@MagicSummer
If you really think about it, it's a pretty strange idea for two people to share the same (small) sleeping space! How can you truly rest when you have someone else generating heat, snoring, huffing and puffing, etc.? I guess it's just about OK in the first throes of passion, but after that .....? No thanks.
I have always said this. I love DH, and we have a good marriage, but from about 10 years after we first started living together - so since our mid 30s, I have not been able to sleep in the same bed with him. His snoring started to become horrendous by the time he hit 33/34.
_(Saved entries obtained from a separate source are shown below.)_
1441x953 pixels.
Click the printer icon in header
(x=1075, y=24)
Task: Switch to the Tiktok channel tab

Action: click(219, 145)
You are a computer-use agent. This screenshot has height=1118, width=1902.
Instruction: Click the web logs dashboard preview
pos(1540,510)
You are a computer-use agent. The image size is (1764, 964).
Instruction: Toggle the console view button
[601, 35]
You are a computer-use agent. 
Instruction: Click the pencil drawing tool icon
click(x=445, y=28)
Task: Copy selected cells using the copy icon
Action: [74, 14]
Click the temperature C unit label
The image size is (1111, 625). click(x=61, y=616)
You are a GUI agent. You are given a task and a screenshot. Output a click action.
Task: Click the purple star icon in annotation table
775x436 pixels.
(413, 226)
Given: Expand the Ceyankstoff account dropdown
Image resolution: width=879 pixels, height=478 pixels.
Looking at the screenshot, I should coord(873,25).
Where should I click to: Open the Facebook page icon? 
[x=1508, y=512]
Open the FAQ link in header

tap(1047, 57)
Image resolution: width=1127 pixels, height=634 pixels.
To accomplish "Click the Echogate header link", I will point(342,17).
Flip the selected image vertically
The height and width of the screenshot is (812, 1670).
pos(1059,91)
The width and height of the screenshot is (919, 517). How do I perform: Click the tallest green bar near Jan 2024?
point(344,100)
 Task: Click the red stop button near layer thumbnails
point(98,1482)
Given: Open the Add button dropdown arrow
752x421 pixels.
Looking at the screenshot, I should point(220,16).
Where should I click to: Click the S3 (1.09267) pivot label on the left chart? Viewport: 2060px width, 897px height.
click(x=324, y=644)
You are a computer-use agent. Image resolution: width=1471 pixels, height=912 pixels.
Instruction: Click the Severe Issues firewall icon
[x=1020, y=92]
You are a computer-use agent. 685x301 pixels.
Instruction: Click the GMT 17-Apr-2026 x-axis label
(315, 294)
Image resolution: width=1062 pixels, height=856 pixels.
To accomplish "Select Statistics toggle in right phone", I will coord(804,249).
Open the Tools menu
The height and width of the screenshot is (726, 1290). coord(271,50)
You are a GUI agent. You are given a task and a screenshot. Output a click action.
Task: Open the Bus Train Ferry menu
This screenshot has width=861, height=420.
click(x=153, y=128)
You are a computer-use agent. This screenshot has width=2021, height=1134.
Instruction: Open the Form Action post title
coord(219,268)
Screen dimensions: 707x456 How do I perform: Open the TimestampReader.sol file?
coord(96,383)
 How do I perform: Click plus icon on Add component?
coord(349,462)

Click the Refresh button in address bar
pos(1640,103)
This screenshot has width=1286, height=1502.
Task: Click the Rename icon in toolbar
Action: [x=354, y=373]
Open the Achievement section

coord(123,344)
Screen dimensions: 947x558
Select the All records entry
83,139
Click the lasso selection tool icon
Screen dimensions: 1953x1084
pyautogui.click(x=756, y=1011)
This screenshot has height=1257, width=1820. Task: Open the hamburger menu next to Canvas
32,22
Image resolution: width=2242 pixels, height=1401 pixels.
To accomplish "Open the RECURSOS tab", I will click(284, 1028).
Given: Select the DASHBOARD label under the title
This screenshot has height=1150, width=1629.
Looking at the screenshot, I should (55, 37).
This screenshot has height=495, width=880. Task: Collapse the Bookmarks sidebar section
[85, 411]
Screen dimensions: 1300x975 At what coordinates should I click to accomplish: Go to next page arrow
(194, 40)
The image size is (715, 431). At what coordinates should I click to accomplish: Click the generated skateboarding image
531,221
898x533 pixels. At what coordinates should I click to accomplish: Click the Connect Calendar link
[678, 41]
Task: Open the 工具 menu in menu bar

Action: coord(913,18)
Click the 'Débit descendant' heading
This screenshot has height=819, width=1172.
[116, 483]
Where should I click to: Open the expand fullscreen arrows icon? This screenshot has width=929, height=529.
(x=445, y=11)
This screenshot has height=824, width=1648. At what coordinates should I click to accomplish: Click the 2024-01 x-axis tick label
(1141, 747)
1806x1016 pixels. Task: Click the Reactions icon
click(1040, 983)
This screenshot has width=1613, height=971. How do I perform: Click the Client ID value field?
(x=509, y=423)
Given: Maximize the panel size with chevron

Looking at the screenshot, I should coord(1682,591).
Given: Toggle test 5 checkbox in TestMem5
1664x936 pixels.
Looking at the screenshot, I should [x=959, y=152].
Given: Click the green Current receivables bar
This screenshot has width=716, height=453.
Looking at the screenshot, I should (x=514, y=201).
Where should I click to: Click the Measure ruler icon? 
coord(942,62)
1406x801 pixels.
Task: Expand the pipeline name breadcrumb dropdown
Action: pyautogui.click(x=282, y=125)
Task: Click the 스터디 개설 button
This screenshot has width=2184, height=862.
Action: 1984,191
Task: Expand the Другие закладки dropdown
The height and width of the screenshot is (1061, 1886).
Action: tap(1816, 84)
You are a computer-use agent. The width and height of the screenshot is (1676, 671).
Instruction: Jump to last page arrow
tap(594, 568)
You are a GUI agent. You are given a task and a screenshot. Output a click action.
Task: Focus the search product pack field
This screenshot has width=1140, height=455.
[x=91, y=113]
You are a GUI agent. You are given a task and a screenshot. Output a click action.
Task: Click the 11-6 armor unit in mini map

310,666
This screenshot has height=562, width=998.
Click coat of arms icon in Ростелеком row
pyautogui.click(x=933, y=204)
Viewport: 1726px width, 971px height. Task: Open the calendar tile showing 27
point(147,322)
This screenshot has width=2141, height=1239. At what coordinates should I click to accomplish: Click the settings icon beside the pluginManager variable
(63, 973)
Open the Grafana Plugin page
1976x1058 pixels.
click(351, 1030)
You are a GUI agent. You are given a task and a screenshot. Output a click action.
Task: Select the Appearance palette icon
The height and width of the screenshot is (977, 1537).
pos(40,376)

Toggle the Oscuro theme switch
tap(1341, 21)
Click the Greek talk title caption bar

He was quite skinny when I met him, (when we were in our early 20s,) like 5 ft 10 and 10 stone. By the age of 30, he was 12 and a half stone. Still OK for his height etc, but heavier. Then by 33/34 he was 13 and a half stone, and his snoring became annoying. Within a couple of years it became unbearable.
We were in a 2 bed house too, so I didn't have a spare room to move into. (Our DD had the second bedroom.) We moved to a 3 bed in our mid 30s (20 years ago,) and I had my own room then. I never went back. As a few posters have said, it's ludicrous for 2 fully grown adults to share a 6 foot X 4 foot space to try and sleep in.
Some people seem to think 'earplugs' is the magic cure for a snoring partner,
or a super-king bed (or 2 singles) will magic all the problems away. Not always.
At the end of the day, separate bedrooms is the key to a successful marriage/relationship, and the key to good sleep! Obviously not everyone can do that if they don't have a spare bedroom, but as a few posters have suggested, they could get a fold-down bed, or sofa bed, and sleep in the lounge. Or do it so that the last one of you going to bed sleeps in the lounge.
Some men get really weird about it though (as a few posters have said,) and see it as a slight on their manhood/masculinity if their wife/partner doesn't want to sleep in the same bed as them.